Ils étaient de la baie française et avaient fait partie de l'équipage du Saint-Corentin. Sauvés du naufrage, ils ramenaient leurs familles pour se mettre sous la protection du port-franc de Gouldsboro.
Les voyant tous encore tout tremblants et prêts à pleurer comme des enfants, elle les emmena chez Colin Paturel pour lui exposer les faits un à un. On pouvait épiloguer sans cesse sur les données de l'incident, depuis une erreur de tir due au brouillard jusqu'à la nouvelle d'une déclaration de guerre entre la France et l'Angleterre qui ne serait pas encore parvenue jusqu'en Amérique.
Il y avait la mort de Barssempuy inexpliquée, inexplicable. Elle espérait que c'était une fausse nouvelle. Elle avait de la sympathie pour ce jeune homme qui, au demeurant, n'était plus si jeune, mais qui l'avait émue par son amour pur et sincère pour Marie-la-douce, une des Filles du Roy. Celle-ci avait été lâchement assassinée par Armand Dacaux, le secrétaire de la Démone, et il ne s'était jamais consolé de sa perte. Amour et souffrances rachetaient chez ce gentilhomme d'aventures sa vie de rapines et de crimes, vécue auparavant comme lieutenant de Barbe d'or, le pirate normand aux sanglants exploits.
– Pendu ! se répétait-elle. C'est impossible. Même un capitaine anglais fourvoyé dans le Saint-Laurent n'oserait pas... ces pauvres gens terrifiés ont mal vu.

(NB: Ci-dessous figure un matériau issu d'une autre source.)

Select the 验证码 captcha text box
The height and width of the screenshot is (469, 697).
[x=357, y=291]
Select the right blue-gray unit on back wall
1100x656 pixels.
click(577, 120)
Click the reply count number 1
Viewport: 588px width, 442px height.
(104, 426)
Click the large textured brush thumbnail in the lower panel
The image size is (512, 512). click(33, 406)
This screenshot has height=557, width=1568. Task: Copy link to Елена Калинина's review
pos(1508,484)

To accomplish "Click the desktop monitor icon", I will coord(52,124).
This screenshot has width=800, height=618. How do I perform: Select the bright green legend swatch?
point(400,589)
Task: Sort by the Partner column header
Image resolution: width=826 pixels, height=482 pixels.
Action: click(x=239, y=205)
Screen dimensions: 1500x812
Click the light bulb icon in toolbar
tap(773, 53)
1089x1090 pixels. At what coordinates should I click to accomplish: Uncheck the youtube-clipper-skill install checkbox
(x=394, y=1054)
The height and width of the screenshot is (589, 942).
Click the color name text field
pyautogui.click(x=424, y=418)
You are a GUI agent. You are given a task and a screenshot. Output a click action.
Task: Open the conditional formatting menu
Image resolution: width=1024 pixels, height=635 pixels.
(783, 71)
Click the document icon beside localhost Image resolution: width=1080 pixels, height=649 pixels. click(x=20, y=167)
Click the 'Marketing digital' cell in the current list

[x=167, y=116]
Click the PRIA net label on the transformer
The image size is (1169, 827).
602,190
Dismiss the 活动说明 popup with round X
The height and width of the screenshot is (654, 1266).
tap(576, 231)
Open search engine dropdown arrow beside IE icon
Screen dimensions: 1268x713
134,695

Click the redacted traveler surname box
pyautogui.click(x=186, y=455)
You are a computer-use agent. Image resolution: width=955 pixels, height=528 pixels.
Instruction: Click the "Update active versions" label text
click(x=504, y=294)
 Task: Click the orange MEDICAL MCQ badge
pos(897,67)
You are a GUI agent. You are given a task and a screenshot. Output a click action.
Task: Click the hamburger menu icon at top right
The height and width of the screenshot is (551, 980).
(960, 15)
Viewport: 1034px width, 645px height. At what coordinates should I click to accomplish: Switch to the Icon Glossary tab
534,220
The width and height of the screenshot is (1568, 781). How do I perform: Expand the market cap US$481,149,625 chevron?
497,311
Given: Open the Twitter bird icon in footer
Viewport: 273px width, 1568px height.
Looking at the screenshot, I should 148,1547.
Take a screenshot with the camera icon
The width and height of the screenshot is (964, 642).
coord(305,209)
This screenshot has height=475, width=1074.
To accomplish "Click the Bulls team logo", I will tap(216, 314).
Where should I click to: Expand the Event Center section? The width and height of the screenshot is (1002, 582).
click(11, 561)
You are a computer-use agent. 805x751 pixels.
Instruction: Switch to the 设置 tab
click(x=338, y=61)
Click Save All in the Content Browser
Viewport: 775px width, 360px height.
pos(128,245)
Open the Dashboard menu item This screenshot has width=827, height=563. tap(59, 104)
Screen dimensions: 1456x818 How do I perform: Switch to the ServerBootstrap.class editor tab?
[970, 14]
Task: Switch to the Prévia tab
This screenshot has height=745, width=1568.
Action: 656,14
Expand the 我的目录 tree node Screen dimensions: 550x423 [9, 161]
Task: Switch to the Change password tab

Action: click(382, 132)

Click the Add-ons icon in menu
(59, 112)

Barbotant dans l'onde amère, comme disait Adhémar, et dans l'affolement du premier coup de canon, aveuglés par le brouillard qui ne leur révélait que par bribes leurs attaquants, ils avaient dû imaginer le pire. Et Joffrey était parti ! Et M. de Frontenac aussi !...
Il y avait dans l'emmêlement des conjonctures et des nouvelles se chevauchant et arrivant à contre-temps comme un rappel du désordre qui régnait lorsqu'était venue la Démone. La même avance insidieuse.
Incapable de préciser ce qu'elle ressentait, elle ne put que penser :
« Cela va de mal en pis. »
La suite des événements ne lui laissa pas le loisir de pousser plus loin son estimation.